>> start Text passage
All quotes taken from A New Earth. 

He goes on to explain how our thoughts and thought patterns are conditioned by our past experiences, family life and upbringing, and overall environment that surrounds us.

“The central core of all your mind activity consists of certain repetitive and persistent thoughts, emotions, and reactive patterns that you identify with most strongly. This entity is the ego itself.”

The ego is full of thoughts and emotions with which each of us identify and which cause us to play certain roles in certain situations, without even being aware of it. And we have “collective identifications such as nationality, religion, race, social class, or political allegiance.”

“It also contains personal identifications, not only with possessions, but also with opinions, external appearance, long-standing resentments, or concepts of yourself as better than or not as good as others, as a success or failure.”

He also describes how all our egos are essentially the same:

The content of the ego varies from person to person, but in every ego the same structure operates. In other words: Egos only differ on the surface. Deep down they are all the same. In what way are they the same? They live on identification and separation. When you live through the mind-made self comprised of thought and emotion that is the ego, the basis for your identity is precarious because thought and emotion are bey their very nature ephemeral, fleeting. So every ego is continuously struggling for survival, trying to protect and enlarge itself. To uphold the I-thought, it needs the opposite thought of “the other.” The others are most other when I see them as my enemies. At one end of the scale of this unconscious egoic pattern lies the egoic compulsive habit of faultfinding and complaining about others. Jesus referred to it when he said, “Why do you see the speck that is in your brother’s eye, but do not notice the log that is in your own eye?”

5 Core Components of the Ego

Complaining and Resentment

What is complaining? A lot of the time it is a lack of gratitude and awareness. It’s a feeling that places us in the victim mentality, a feeling that ‘something has happened to me.’ This is the ‘I’ to which Tolle refers. Complaining is the result of your mind taking on certain beliefs about how things should be and then finding fault when they end up being something else. It’s, as Tolle points out, “a little story the mind makes up that you completely believe in.”

“When you are in the grip of such an ego, complaining, especially about other people, is habitual and, of course, unconscious, which means you don’t know what you are doing.”

Another part of this is blame, which often goes hand in hand with complaining. When you feel as if something has been “done to you” by someone else, you are completely engulfed in your ego. While this doesn’t apply to all situations, it does to most. Judging and complaining about another person often reflects ourselves and our inner state. Stating that “he is this” or “she is like that” is simply, again, a story your mind is making up based on various observations and experiences.
>> end Text passage
>> start Supplied material
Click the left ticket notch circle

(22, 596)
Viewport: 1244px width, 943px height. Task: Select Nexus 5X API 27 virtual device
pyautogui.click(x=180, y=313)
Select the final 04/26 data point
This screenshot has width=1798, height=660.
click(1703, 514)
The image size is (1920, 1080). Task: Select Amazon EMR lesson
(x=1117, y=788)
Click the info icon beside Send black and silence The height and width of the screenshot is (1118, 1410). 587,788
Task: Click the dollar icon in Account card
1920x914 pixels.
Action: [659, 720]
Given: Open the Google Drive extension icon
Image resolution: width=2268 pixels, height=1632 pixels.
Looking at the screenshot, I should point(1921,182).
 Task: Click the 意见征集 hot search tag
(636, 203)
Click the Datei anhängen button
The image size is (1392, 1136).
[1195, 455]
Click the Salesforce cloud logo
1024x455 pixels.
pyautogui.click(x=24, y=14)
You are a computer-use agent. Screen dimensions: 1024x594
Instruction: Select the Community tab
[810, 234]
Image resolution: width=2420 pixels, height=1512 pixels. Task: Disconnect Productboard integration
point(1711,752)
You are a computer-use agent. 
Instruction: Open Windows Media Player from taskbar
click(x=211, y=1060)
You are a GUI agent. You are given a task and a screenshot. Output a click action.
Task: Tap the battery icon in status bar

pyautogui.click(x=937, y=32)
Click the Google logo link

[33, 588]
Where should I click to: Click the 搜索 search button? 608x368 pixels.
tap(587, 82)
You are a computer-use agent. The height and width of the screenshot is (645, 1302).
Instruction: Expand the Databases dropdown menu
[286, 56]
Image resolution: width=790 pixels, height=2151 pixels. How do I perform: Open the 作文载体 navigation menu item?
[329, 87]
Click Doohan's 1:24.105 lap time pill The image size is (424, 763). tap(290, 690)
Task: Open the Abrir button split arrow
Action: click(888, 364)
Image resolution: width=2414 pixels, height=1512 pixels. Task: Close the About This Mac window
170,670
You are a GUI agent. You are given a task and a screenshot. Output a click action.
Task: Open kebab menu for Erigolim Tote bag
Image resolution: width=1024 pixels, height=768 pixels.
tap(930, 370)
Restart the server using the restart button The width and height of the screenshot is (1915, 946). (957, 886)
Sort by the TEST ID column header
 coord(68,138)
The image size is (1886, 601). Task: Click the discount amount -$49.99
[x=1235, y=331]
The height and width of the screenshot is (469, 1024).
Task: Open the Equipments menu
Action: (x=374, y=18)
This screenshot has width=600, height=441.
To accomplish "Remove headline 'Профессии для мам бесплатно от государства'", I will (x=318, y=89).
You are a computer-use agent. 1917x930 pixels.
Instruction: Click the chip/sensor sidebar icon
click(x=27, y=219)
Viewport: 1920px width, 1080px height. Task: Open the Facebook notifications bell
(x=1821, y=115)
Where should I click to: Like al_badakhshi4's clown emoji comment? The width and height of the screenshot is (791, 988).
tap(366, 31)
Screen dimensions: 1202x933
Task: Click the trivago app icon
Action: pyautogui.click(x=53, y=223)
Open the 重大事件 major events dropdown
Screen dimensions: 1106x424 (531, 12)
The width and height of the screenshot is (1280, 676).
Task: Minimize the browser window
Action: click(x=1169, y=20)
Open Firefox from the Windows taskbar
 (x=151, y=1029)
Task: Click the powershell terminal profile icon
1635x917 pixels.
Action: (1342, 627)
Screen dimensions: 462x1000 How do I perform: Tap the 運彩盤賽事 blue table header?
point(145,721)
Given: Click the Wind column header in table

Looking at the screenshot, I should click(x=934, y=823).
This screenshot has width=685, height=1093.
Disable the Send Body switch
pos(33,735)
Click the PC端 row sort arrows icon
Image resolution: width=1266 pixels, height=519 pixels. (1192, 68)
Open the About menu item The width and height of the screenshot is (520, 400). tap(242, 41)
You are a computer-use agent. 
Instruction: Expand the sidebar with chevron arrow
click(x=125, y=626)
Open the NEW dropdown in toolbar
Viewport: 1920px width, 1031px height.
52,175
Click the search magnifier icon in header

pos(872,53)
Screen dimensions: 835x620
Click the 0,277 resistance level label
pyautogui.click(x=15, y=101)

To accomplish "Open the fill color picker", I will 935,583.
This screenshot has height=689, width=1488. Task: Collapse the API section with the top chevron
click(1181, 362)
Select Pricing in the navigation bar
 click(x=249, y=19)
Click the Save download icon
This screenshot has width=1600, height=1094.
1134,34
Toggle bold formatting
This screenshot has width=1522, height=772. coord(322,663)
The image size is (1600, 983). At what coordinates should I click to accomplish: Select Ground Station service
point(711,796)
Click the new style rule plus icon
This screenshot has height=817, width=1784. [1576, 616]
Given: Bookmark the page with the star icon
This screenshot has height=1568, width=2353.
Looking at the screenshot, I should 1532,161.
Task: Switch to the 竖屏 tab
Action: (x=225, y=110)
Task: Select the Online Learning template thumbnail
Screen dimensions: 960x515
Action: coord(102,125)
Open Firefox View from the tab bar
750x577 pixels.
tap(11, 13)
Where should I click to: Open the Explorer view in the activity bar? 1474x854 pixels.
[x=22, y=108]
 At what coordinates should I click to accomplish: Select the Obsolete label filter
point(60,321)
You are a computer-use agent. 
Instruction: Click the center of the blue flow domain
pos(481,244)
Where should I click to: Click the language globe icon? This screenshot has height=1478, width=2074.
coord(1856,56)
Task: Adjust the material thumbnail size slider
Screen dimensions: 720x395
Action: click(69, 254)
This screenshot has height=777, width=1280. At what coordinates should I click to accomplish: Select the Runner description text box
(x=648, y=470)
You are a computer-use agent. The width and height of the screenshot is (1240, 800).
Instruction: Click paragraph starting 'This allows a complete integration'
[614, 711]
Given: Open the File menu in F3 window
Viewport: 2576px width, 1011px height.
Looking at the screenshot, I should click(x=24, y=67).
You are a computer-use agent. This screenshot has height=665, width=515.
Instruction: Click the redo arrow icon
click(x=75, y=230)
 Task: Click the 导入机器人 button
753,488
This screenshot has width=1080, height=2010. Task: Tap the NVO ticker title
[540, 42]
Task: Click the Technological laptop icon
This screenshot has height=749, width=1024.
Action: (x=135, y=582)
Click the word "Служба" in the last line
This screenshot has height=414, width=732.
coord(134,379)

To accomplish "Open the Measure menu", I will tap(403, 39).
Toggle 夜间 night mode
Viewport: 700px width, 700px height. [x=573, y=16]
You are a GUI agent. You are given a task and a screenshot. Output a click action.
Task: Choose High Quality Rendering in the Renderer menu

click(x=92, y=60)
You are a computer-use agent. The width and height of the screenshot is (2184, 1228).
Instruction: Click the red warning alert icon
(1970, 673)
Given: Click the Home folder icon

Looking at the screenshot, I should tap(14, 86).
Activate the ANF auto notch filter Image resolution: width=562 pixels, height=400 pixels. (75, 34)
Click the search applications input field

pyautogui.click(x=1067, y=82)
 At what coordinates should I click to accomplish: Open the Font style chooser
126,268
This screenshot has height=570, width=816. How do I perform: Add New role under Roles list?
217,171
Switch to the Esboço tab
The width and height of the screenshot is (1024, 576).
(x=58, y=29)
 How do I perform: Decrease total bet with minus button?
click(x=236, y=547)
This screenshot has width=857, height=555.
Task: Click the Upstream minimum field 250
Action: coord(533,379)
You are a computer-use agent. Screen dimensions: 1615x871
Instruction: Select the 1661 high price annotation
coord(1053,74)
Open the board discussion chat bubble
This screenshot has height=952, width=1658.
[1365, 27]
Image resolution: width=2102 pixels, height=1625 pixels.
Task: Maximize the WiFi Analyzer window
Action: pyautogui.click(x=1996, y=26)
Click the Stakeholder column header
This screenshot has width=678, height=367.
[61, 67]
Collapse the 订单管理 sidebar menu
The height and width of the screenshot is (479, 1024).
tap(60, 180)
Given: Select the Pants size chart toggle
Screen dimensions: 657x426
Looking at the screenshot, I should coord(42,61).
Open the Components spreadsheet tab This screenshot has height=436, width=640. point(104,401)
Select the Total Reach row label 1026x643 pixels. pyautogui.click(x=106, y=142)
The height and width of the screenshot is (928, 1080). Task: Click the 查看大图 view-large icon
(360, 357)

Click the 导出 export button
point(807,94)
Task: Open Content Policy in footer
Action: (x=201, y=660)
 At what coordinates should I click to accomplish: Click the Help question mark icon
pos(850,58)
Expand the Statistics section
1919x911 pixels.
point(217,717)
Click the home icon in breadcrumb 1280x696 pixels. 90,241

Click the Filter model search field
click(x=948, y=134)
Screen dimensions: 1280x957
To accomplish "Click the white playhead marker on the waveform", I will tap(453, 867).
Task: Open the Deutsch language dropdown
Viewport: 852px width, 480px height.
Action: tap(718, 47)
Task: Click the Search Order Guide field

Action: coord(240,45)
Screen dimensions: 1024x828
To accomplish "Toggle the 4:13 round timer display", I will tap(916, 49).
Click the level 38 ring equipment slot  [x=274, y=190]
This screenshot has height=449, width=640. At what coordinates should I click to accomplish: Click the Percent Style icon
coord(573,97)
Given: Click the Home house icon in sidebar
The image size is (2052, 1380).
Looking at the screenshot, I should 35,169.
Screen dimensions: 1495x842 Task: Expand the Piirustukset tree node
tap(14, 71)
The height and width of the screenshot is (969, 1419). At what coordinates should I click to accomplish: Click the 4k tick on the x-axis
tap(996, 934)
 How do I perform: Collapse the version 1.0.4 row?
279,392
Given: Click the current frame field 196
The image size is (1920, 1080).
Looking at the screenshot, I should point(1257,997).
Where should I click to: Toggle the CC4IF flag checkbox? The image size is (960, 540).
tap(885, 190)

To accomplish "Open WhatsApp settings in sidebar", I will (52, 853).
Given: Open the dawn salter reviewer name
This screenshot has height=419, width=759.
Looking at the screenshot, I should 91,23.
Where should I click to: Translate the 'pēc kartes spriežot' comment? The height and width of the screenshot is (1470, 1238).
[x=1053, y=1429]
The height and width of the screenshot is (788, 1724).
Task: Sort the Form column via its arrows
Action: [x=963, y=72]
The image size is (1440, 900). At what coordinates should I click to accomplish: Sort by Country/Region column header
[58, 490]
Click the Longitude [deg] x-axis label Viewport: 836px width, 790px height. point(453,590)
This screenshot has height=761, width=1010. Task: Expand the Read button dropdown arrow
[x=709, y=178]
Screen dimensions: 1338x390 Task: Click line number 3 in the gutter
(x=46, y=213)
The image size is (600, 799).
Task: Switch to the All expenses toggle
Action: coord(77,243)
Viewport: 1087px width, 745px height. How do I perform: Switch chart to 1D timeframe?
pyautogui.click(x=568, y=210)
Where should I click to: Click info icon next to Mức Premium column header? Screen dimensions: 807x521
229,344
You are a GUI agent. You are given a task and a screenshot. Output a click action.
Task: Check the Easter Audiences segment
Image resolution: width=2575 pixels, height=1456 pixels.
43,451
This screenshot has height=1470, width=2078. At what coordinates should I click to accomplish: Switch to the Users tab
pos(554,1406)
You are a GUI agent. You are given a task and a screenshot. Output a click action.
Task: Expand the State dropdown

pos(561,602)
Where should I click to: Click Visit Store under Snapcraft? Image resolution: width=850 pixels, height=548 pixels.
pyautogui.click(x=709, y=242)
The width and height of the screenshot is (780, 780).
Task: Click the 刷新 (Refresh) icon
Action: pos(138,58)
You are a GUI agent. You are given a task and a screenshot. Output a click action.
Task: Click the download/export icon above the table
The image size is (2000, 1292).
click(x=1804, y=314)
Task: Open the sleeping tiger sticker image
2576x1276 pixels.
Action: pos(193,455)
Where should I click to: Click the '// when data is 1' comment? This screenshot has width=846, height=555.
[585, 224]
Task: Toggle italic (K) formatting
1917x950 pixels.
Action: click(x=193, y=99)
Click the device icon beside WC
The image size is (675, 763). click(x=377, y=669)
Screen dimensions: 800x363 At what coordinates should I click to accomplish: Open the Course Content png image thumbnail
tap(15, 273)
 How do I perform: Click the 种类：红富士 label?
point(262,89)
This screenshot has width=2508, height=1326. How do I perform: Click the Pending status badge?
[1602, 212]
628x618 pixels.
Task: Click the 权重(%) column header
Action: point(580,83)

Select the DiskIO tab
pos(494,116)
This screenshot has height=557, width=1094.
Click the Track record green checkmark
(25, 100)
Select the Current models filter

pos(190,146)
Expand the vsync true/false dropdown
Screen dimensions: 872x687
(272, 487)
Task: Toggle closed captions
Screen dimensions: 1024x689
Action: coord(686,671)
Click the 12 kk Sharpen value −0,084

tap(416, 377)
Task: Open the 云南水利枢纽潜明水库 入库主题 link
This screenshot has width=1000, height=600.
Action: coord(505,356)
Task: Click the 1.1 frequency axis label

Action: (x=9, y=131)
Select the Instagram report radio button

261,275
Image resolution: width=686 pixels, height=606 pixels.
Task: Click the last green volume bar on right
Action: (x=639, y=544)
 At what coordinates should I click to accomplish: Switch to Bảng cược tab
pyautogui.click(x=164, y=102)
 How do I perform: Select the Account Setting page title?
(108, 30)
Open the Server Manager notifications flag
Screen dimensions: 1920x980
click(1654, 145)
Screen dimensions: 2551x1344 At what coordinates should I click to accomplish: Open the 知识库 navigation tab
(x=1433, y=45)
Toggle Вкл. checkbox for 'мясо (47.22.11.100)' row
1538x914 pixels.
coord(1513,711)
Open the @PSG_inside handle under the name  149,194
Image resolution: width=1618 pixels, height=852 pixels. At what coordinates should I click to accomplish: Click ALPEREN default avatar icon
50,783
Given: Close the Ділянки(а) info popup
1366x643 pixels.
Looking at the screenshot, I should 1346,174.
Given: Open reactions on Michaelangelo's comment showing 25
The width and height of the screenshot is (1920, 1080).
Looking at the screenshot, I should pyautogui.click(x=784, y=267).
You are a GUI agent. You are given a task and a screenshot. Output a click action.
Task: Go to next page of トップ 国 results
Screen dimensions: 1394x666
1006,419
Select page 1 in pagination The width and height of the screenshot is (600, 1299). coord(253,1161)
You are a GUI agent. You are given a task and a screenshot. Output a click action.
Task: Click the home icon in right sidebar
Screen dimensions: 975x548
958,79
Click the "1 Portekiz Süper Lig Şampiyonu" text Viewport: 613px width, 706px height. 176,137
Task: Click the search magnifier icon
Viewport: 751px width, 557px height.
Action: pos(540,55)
>> end Supplied material
▶ Task instructions
a) In the passage on the ego, what two things do all egos live on?
b) Continue the passage on the ego from its last sentence.

▶ Response list
a) Identification and separation.

b)
This happens all the time. Having thoughts about someone else in general indicates that your mind is making up a story, whether “good” or “bad.”

“Applying negative mental labels to people, either to their face or more commonly when you speak about them to others or even just think about them, is often part of this pattern. Name-calling is the crudest form of such labeling and of the ego’s need to be right and triumph over others: ‘jerk, bastard, bitch’—all definitive pronouncements that you can’t argue with.”

The ego will then gather with others, to confirm and encourage these views. We mask these tendencies by claiming they are normal, that when we are upset, we confide in others. But really, it’s just gathering with those we know will “support us” and agree with our viewpoints when we are upset.

“Resentment is the emotion that goes with complaining and the mental labeling of people and adds even more energy to the ego. Resentment means to feel bitter, indignant, aggrieved, or offended. You resent other people’s greed, their dishonesty, their lack of integrity, what they are doing, what they did in the past, what they said, what they failed to do, what they should or shouldn’t have done. The ego loves it. Instead of overlooking unconsciousness in others, you make it into their identity. Who is doing that? The unconsciousness in you, the ego. Sometimes the ‘fault’ that you perceive in another isn’t even there. It is a total misinterpretation, a projection by a mind conditioned to see enemies and to make itself right or superior. At other times, the fault may be there, but by focusing on it, sometimes to the exclusion of everything else, you amplify it. And what you react to in another, you strengthen in yourself.”

“Nonreaction to the ego in others is one of the most effective ways not only of going beyond ego in yourself but also of dissolving the collective human ego. But you can only be in a state of nonreaction if you can recognize someone’s behavior as coming from the ego, as being an expression of the collective human dysfunction. When you realize it’s not personal, there is no longer a compulsion to react as if it were. By not reacting to the ego, you will often be able to bring out the sanity in others, which is the unconditioned consciousness as opposed to the conditioned.”

Nonreaction, calm, and inner peace are key. This type of inner state, unless you’re a monk or other spiritual teacher, will also bring reaction from others within the “spiritual community.” Those who strive to diminish these aspects of the ego are constantly challenged by people like this. Egoic feelings of jealousy and disbelief will emerge, and you need to mitigate these through your non-reactionary state. They may also be in so much disbelief at your non-reactionary state that they simply believe you are “holding it in” or “building it up.”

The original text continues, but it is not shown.